The listing below is to be transcribed exactly.

## Dataset entries:

▬▬▬▬▬▬

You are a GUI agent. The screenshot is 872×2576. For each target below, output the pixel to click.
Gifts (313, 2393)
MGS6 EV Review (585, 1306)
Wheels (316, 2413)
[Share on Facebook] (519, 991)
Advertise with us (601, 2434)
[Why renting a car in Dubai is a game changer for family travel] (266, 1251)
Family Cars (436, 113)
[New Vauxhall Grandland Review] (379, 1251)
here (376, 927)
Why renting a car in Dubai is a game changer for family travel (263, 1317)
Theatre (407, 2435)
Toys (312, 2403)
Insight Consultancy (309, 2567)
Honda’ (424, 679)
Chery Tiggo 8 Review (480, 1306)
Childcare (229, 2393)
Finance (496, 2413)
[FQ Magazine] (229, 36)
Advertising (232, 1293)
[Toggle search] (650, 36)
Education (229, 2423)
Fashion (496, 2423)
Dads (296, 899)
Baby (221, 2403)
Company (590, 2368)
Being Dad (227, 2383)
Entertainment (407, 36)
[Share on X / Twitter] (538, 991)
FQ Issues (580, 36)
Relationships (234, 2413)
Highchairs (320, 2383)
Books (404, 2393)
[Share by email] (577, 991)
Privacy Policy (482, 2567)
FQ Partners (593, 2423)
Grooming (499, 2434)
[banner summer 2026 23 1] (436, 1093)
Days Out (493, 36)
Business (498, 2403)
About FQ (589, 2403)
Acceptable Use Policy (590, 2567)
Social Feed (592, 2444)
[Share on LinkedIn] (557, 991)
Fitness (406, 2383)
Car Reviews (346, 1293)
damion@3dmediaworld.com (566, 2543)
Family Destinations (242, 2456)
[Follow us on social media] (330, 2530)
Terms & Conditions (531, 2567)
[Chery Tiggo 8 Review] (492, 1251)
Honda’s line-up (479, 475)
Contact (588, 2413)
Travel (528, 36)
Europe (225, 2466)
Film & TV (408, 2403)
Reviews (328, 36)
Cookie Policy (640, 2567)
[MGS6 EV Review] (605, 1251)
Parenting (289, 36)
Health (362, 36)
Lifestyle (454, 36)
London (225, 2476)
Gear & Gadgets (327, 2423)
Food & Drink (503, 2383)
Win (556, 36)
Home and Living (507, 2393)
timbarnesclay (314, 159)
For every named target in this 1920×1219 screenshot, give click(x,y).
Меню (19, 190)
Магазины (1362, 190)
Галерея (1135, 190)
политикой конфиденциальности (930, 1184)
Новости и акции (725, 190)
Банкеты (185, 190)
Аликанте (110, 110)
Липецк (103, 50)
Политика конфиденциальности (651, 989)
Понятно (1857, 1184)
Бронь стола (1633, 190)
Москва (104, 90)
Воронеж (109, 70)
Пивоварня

▬▬▬▬▬▬

## Result for this task:
You are a GUI agent. The screenshot is 872×2576. For each target below, output the pixel to click.
Gifts (313, 2393)
MGS6 EV Review (585, 1306)
Wheels (316, 2413)
[Share on Facebook] (519, 991)
Advertise with us (601, 2434)
[Why renting a car in Dubai is a game changer for family travel] (266, 1251)
Family Cars (436, 113)
[New Vauxhall Grandland Review] (379, 1251)
here (376, 927)
Why renting a car in Dubai is a game changer for family travel (263, 1317)
Theatre (407, 2435)
Toys (312, 2403)
Insight Consultancy (309, 2567)
Honda’ (424, 679)
Chery Tiggo 8 Review (480, 1306)
Childcare (229, 2393)
Finance (496, 2413)
[FQ Magazine] (229, 36)
Advertising (232, 1293)
[Toggle search] (650, 36)
Education (229, 2423)
Fashion (496, 2423)
Dads (296, 899)
Baby (221, 2403)
Company (590, 2368)
Being Dad (227, 2383)
Entertainment (407, 36)
[Share on X / Twitter] (538, 991)
FQ Issues (580, 36)
Relationships (234, 2413)
Highchairs (320, 2383)
Books (404, 2393)
[Share by email] (577, 991)
Privacy Policy (482, 2567)
FQ Partners (593, 2423)
Grooming (499, 2434)
[banner summer 2026 23 1] (436, 1093)
Days Out (493, 36)
Business (498, 2403)
About FQ (589, 2403)
Acceptable Use Policy (590, 2567)
Social Feed (592, 2444)
[Share on LinkedIn] (557, 991)
Fitness (406, 2383)
Car Reviews (346, 1293)
damion@3dmediaworld.com (566, 2543)
Family Destinations (242, 2456)
[Follow us on social media] (330, 2530)
Terms & Conditions (531, 2567)
[Chery Tiggo 8 Review] (492, 1251)
Honda’s line-up (479, 475)
Contact (588, 2413)
Travel (528, 36)
Europe (225, 2466)
Film & TV (408, 2403)
Reviews (328, 36)
Cookie Policy (640, 2567)
[MGS6 EV Review] (605, 1251)
Parenting (289, 36)
Health (362, 36)
Lifestyle (454, 36)
London (225, 2476)
Gear & Gadgets (327, 2423)
Food & Drink (503, 2383)
Win (556, 36)
Home and Living (507, 2393)
timbarnesclay (314, 159)
For every named target in this 1920×1219 screenshot, give click(x,y).
Меню (19, 190)
Магазины (1362, 190)
Галерея (1135, 190)
политикой конфиденциальности (930, 1184)
Новости и акции (725, 190)
Банкеты (185, 190)
Аликанте (110, 110)
Липецк (103, 50)
Политика конфиденциальности (651, 989)
Понятно (1857, 1184)
Бронь стола (1633, 190)
Москва (104, 90)
Воронеж (109, 70)
Пивоварня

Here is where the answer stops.